For Kent Johnson, executive director of academic assessment and student success, there’s reason to believe more good news is on the horizon, and there are many ways faculty and staff can play a part. 

Read here more of what Johnson had to say:

What’s the biggest takeaway from this spring’s census report?

The university community is working together to improve student experience and success. It demonstrates that our commitments to student academic success, student wellness, and an intentional emphasis on both academic engagement and social engagement lead to improved student outcomes.

Are spring census numbers interpreted differently than fall census numbers?

Our commitment is to a continuous enrollment pattern that leads to supporting students completing their desired credentials in a timely manner. So, in a sense, each semester is critical and builds to the next, all the way through graduation. While it’s understandable that from a reporting perspective the fall census often gets a bit more weight, the spring census is also a critical component. 

How have recent changes to the university’s advising approach helped with retention?

The new advising model is a tandem model in which students are assigned both a professional staff advisor and a faculty advisor. This, along with new technology like EAB Navigate, allows us to engage with students in much more effective ways. We are continuing to define the roles for faculty who advise and the roles of our professional advisors to meet the culture of each college and school.  

The more frequent and targeted outreach to students has helped us know how to best lend help. For example, do we need to connect them to other areas like financial aid, tutoring, student counseling, etc.? An important next step is answering the question ‘How can we encourage them to become more engaged with Student Life?’ We are working closely with the Career Development Center to get students engaged earlier in connecting their degree to life after graduation. We believe this is critical for our population of students to stay committed to completing their degree.  

All of these examples relate to the primary benefit of the advising approach to increase retention. We have developed a “high touch” approach where we demonstrate to students that we care about them and are here to help them achieve their goals for attending PFW. 

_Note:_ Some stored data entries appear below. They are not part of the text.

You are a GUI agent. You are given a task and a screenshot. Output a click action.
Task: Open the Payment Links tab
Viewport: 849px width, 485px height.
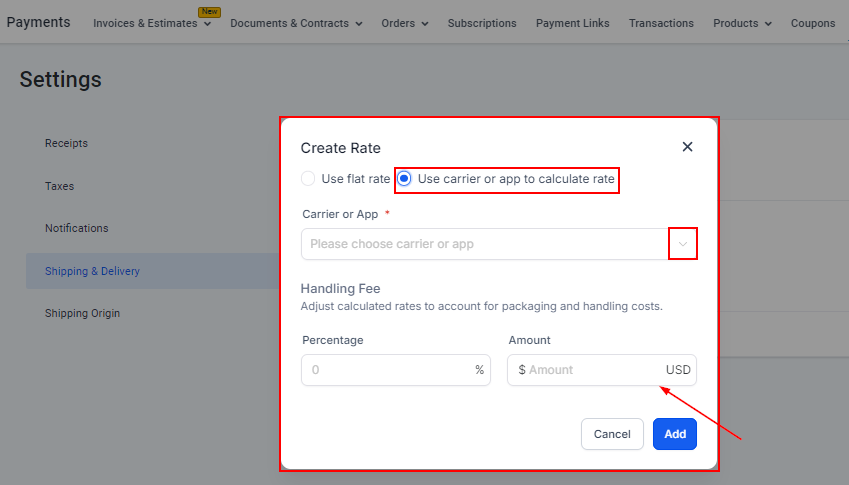572,23
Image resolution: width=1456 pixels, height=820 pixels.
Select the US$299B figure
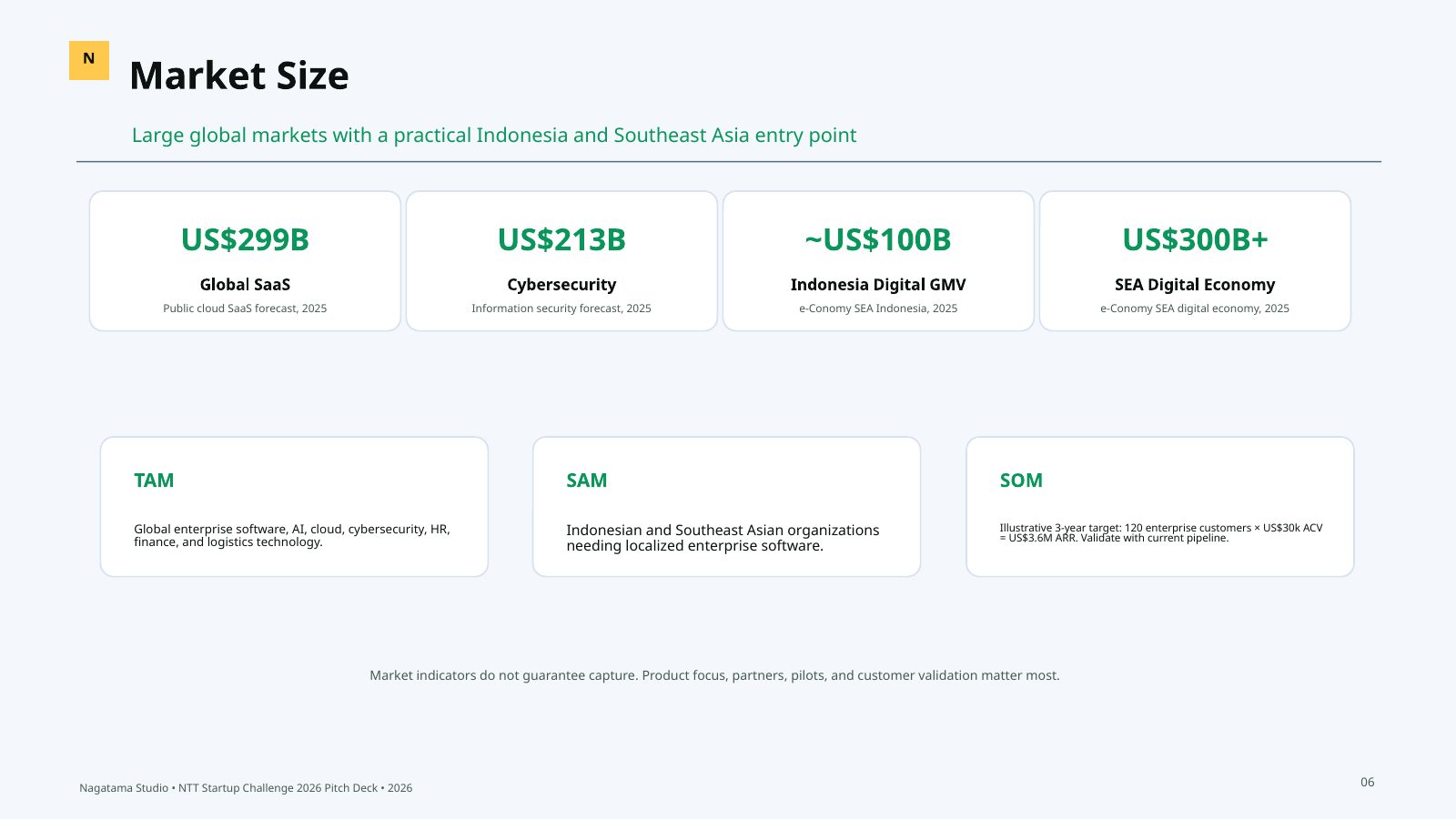(x=245, y=239)
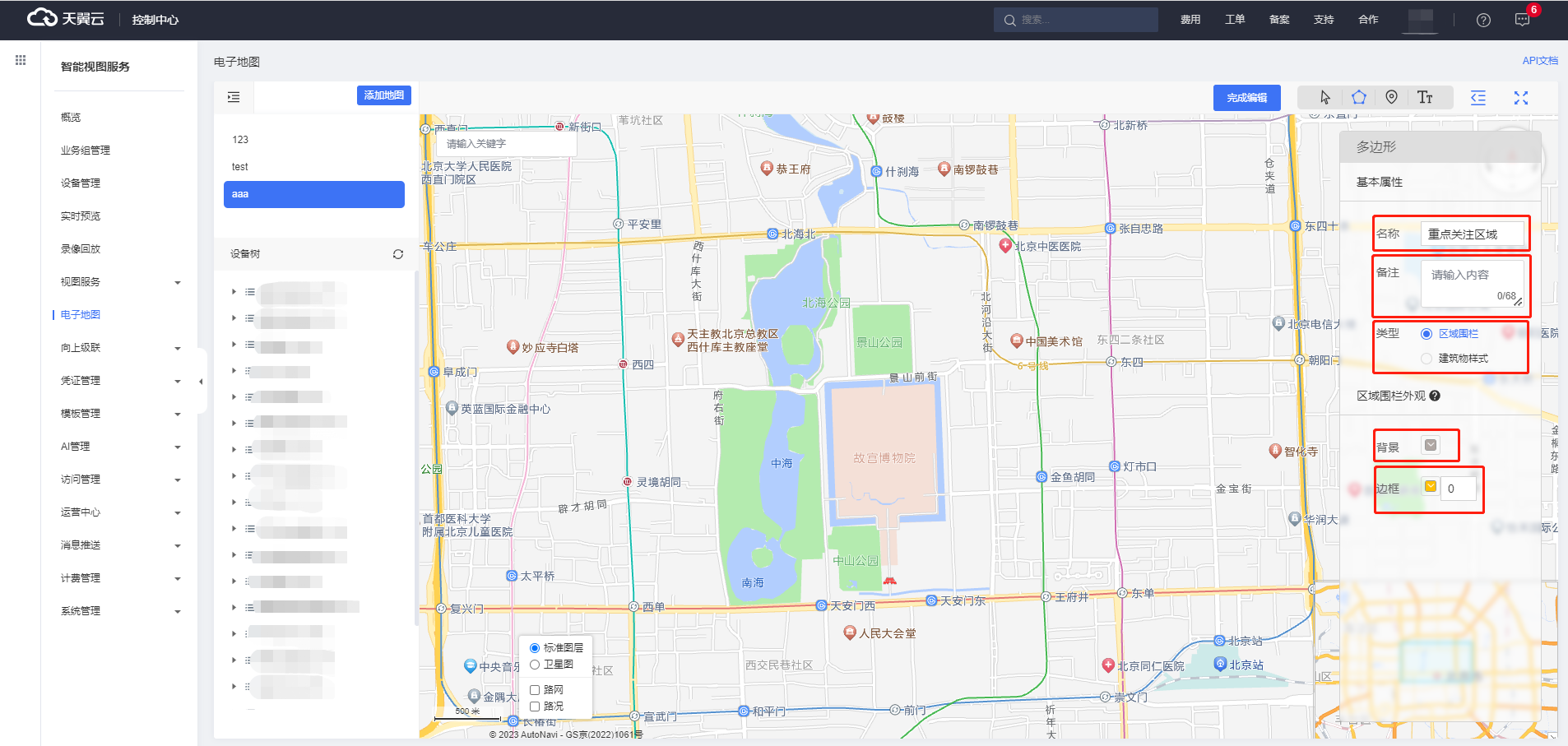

Finally, and this isn’t something that we all can take responsibility for, our campus is working exceedingly well across divisional lines. The days of misdirected competition and blame have been replaced with healthier attitudes focused on how we can work as one university to improve student success. It’s this collaborative spirit that will further transform the PFW’s retention efforts.

What are some specific ways faculty and staff can become more engaged in these efforts and/or learn more?

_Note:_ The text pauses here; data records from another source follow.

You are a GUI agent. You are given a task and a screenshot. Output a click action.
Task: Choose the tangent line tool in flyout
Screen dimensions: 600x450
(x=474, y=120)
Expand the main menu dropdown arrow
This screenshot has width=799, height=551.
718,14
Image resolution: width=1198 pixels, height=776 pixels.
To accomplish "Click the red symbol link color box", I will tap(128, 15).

There are several ways. First, we are beginning to establish advising strategy teams in each college and school. The purpose of these teams is to connect faculty and advisors to continually improve the effectiveness of the tandem model in supporting student success.

Second, we are expanding access to Navigate. Many staff will be engaged in Care Centers within Navigate and will be able to use the technology tool to communicate with students, advisors, and faculty at both the individual student level and across groups of students who share common characteristics.

Finally, we are working closely with PFW’s System Engineering Group led by David Cochran on multiple student success efforts. Faculty and staff engagement in this work will enhance PFW’s capacity to assure a consistent, equitable experience for all students that increases the likelihood of their success.

What new strategies and/or tools to increase enrollment and retention are on the horizon at PFW?

  • Students can “raise their hand” in Navigate when they need help. 
  • Faculty will be able to issue ad hoc alerts, which are directed to professional advisors to help connect students with important services and resources.
  • We will be adding some automations in Navigate to quickly get students the information they need.
  • We are continuing to integrate our Bot with Navigate to better understand and respond to student needs.
  • We are looking at how to expand and share some of the excellent student success efforts that our various student advising and success centers are doing across the whole university.